Long-Running AT&T ERISA Dispute Sees Summary Dismissal

The court concluded that the defendants present extensive evidence that they acted prudently in monitoring the plan’s recordkeeping expenses.

The U.S. District Court for the Central District of California has issued a summary judgment ruling in favor of the defendants in a long-running Employee Retirement Income Security Act (ERISA) lawsuit filed against AT&T.

Technically, the new ruling grants the AT&T defendant’s motion for summary judgment, while simultaneously rejecting a summary judgment motion filed by the plaintiffs in the case, who are participants and beneficiaries in an AT&T retirement savings plan. In some instances, the ruling rejects arguments made by the defense, but in the end it sides strongly with AT&T.

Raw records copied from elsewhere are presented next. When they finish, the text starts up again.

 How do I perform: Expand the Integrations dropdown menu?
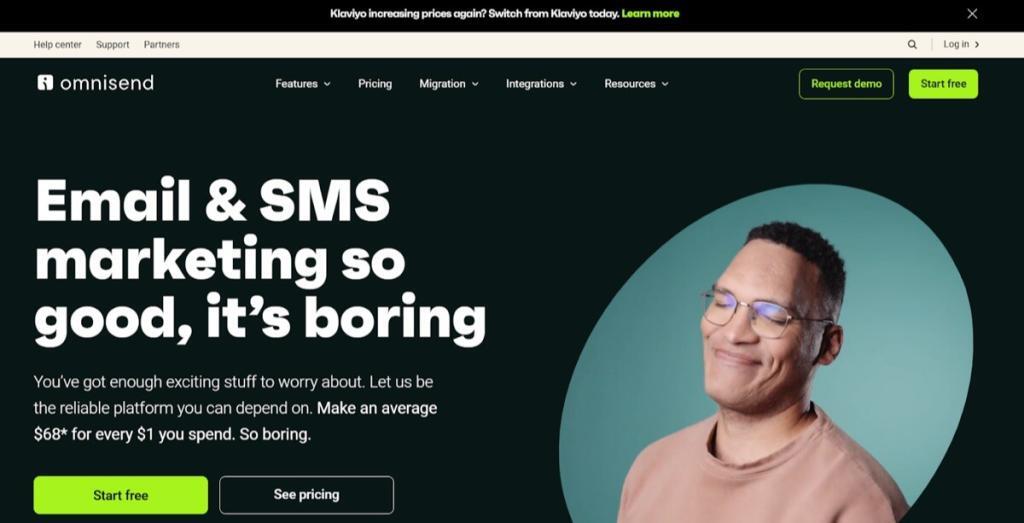pyautogui.click(x=541, y=84)
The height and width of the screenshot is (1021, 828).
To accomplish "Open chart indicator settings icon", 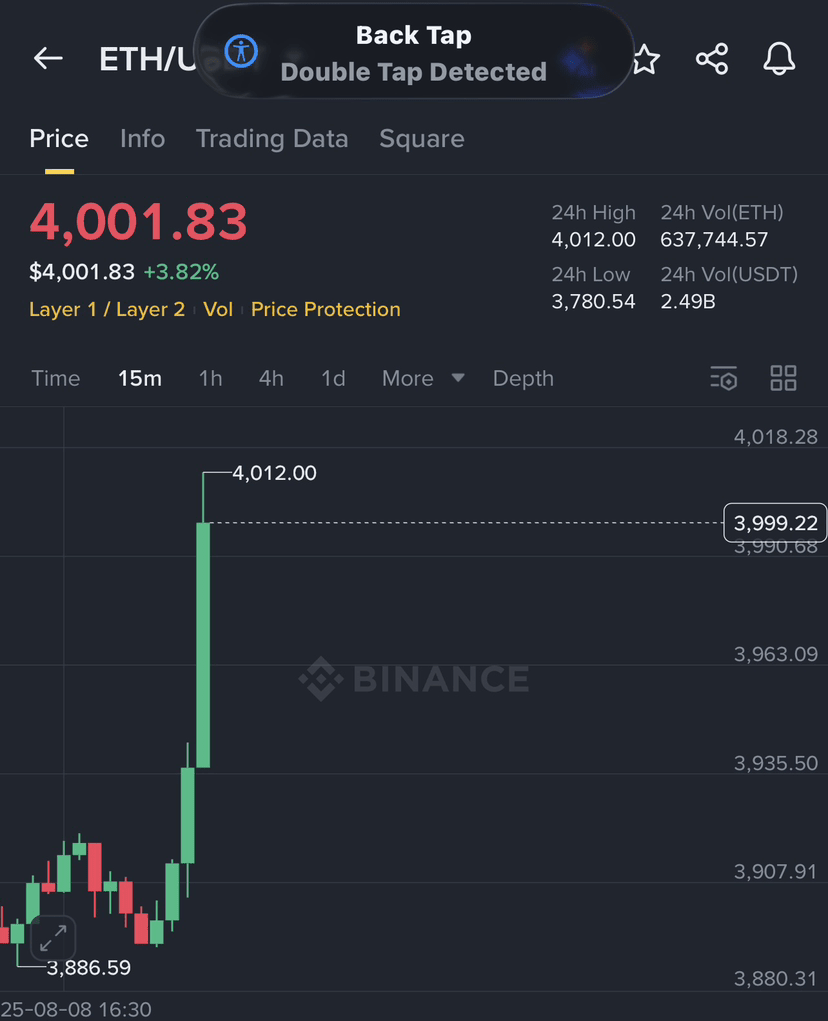I will 724,378.
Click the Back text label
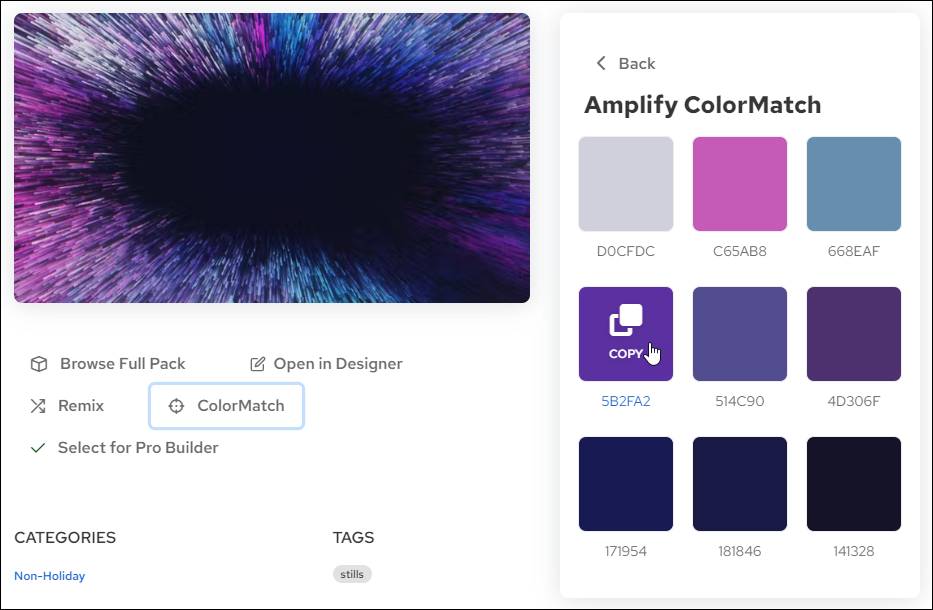This screenshot has width=933, height=610. pos(637,63)
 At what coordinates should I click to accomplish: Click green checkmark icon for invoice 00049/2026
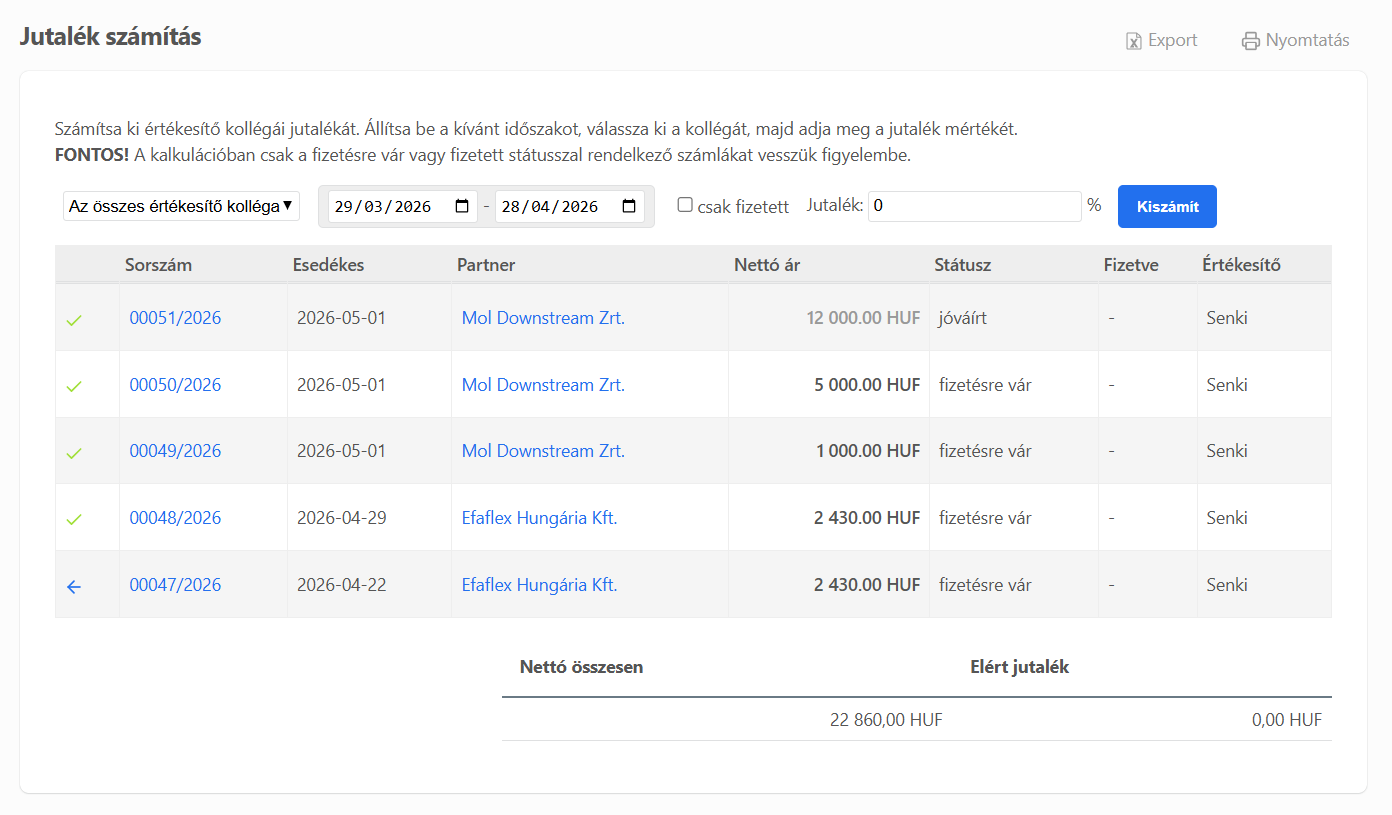click(73, 453)
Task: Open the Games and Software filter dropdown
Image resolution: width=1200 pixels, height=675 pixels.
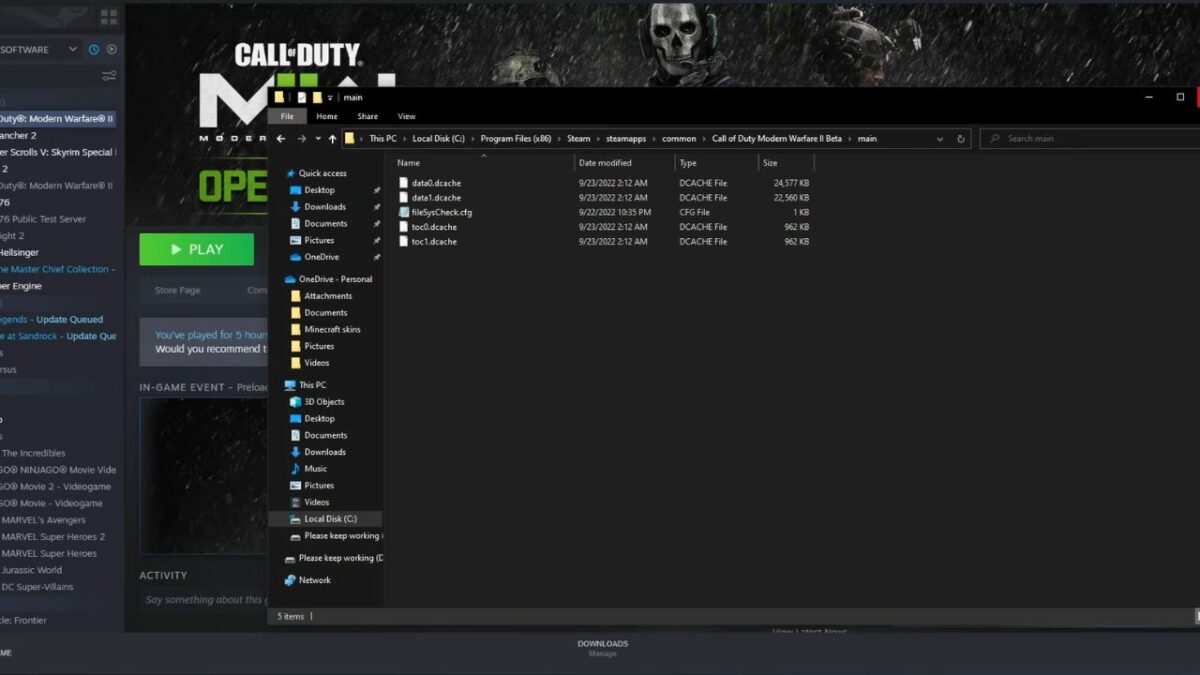Action: coord(69,49)
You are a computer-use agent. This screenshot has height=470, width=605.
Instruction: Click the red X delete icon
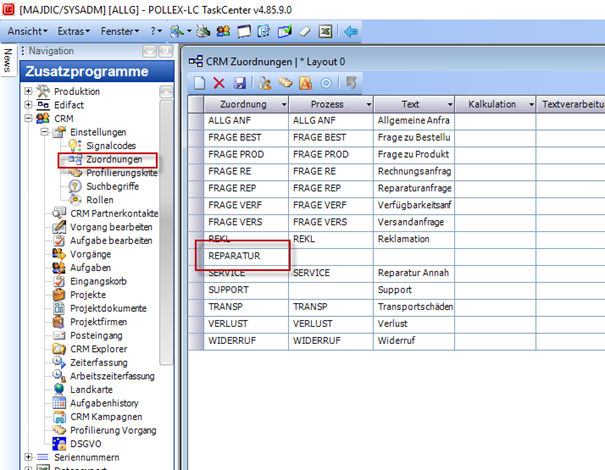click(x=219, y=83)
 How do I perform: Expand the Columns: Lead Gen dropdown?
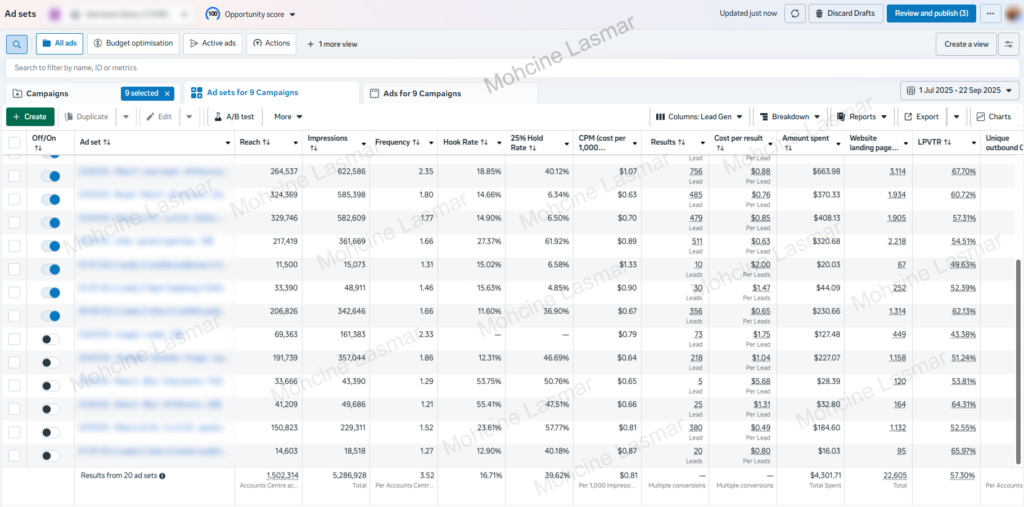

The case has a procedural history stretching back beyond November 2017, when a group of lead plaintiffs, individually as participants in the AT&T Retirement Savings Plan and as representatives of “all persons similarly situated,” filed an amended class complaint under ERISA. The allegations underlying the complaint matched those leveled in related cases involving Fidelity and Financial Engines (who are not named as defendants in this suit). They are summarized by the plaintiffs as follows: “In light of the plan’s large size and the competition among recordkeeping service providers, the plan had the bargaining power to obtain and maintain very low fees for recordkeeping and other administrative services, and had significant leverage to procure high-quality management and administrative services at a low cost. The defendants, however, failed to leverage the plan’s size to obtain reasonable recordkeeping fees.”

The court has issued multiple rulings in the years since, variously favoring the plaintiffs and the defense and finally setting the stage for the new summary judgment ruling, which considers the plaintiff’s third amended complaint.

Like the previous complaints, the third amended complaint included additional claims to the effect that, in 2014, Fidelity began to receive “indirect compensation from Financial Engines without providing any material service to Financial Engines or plan participants to justify these payments.”

Much of the first half of the summary judgment ruling is spent discussing technical issues regarding the admissibility of certain documentary evidence at this stage in a legal proceeding—especially whether copies of the plan’s Form 5500 should be weighed by the court. Ultimately, the court finds the Form 5500s to be “records that are publicly available and relevant to the issues raised in the motions.”

From here, the court’s analysis concludes that the defendants present extensive evidence that they acted prudently in monitoring the plan’s recordkeeping expenses.

“The facts show that members of the AT&T Services Benefits team periodically reviewed 408(b)(2) disclosures and invoices from Fidelity to ensure the compensation for recordkeeping was reasonable,” the ruling states. “The defendants also hired outside experts to evaluate the reasonableness of Fidelity’s compensation.”

“The plaintiffs do not dispute these facts,” the ruling states. “Hence, the defendants have met their burden of showing no factual dispute exists as to whether they breached their duty of prudence in evaluating and monitoring the recordkeeping fees paid to Fidelity, as required by ERISA. The monitoring that the defendants engaged in, both through periodic reviews and through the hiring of outside experts, suffices to show ‘care, skill, prudence and diligence’ in negotiating the plan’s recordkeeping fees. The plaintiffs produce no evidence from which a reasonable jury could find that the defendants acted imprudently.”

Regarding the expenses paid to Fidelity and Financial Engines, a similar conclusion is reached by the court.

“The plaintiffs here cannot maintain an ERISA claim based on the fiduciaries’ purported failure to consider compensation between Fidelity and Financial Engines, because that compensation exists independent of the plan and stems from an agreement to which the plan is not a party,” the ruling states. “The plaintiffs’ claim therefore fails as a matter of law, and there is no triable issue of fact for a jury to consider.”